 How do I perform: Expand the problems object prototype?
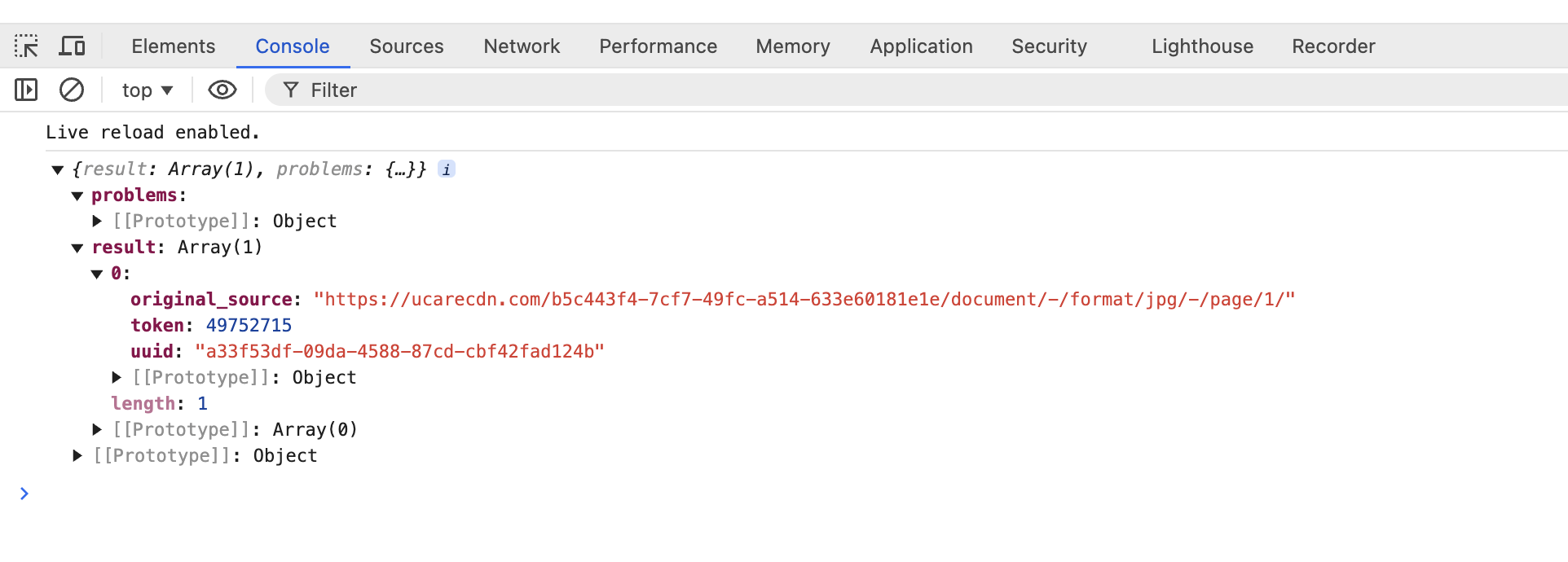pos(96,220)
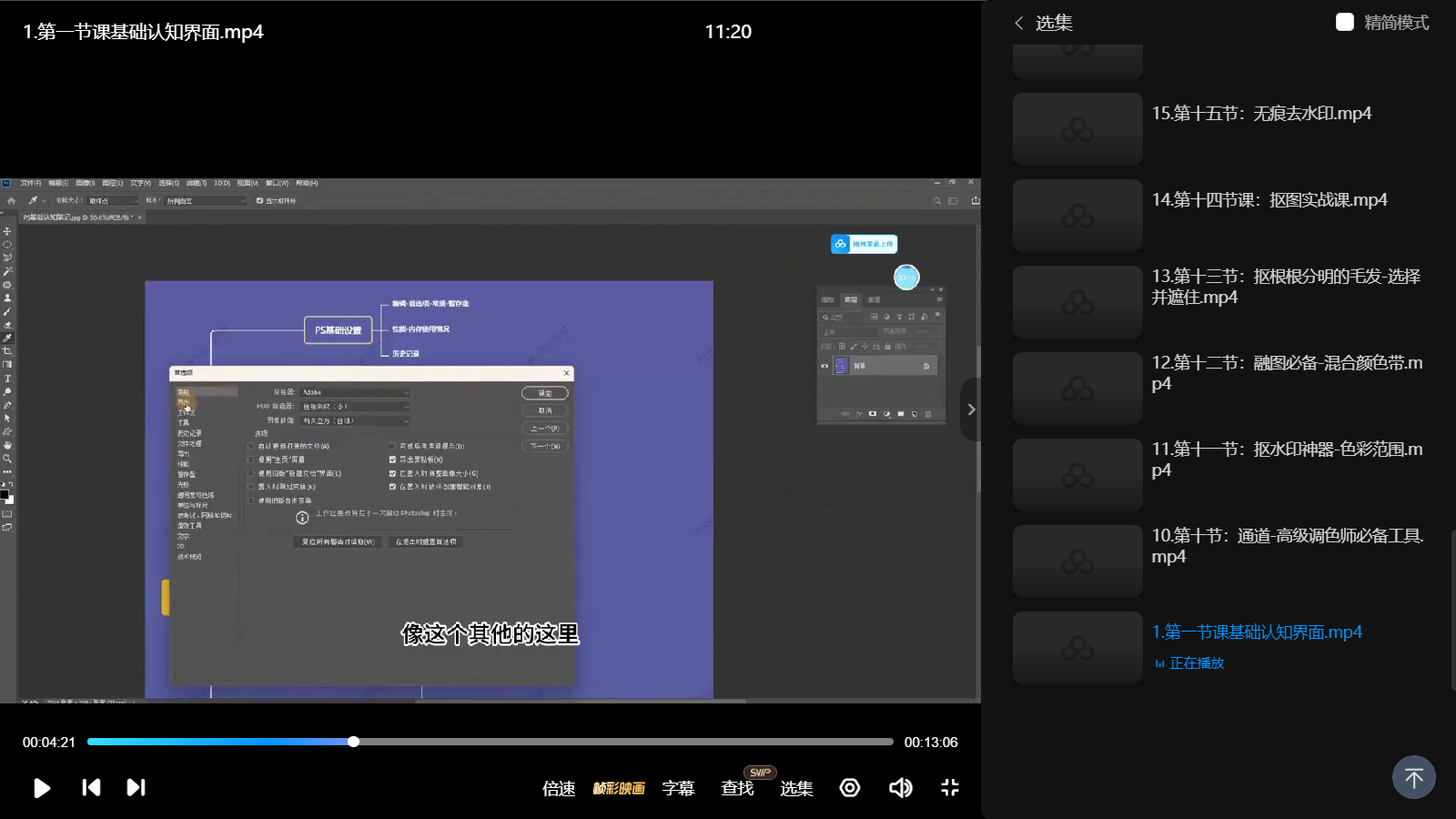
Task: Click the back chevron beside 选集 header
Action: (1019, 23)
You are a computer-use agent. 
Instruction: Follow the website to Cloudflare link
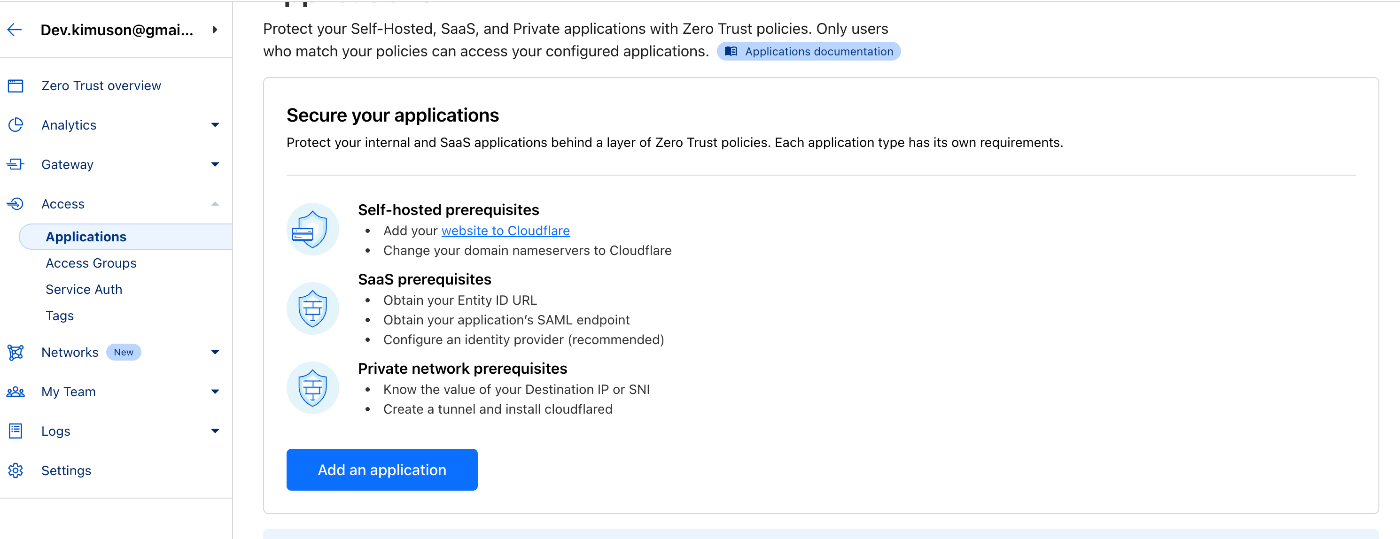coord(506,230)
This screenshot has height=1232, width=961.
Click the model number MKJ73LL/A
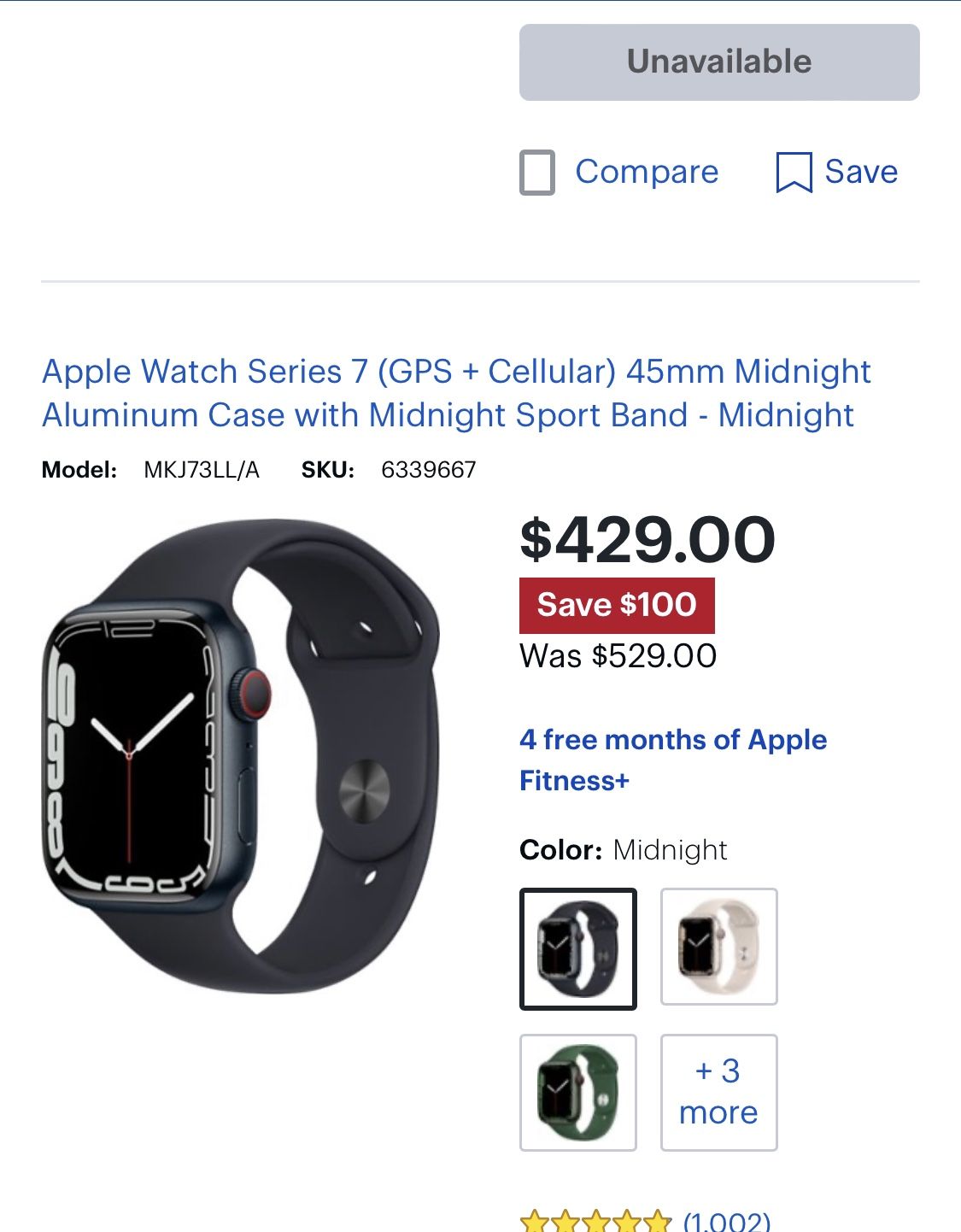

-.-.-

Task description: Transcribe all of the lines above exactly as given. The pictures stay out.

Exercise output:
 How do I perform: Expand the problems object prototype?
pos(96,220)
Task: Click the back chevron beside 选集 header
Action: (1019, 23)
You are a computer-use agent. 
Instruction: Follow the website to Cloudflare link
coord(506,230)
This screenshot has height=1232, width=961.
Click the model number MKJ73LL/A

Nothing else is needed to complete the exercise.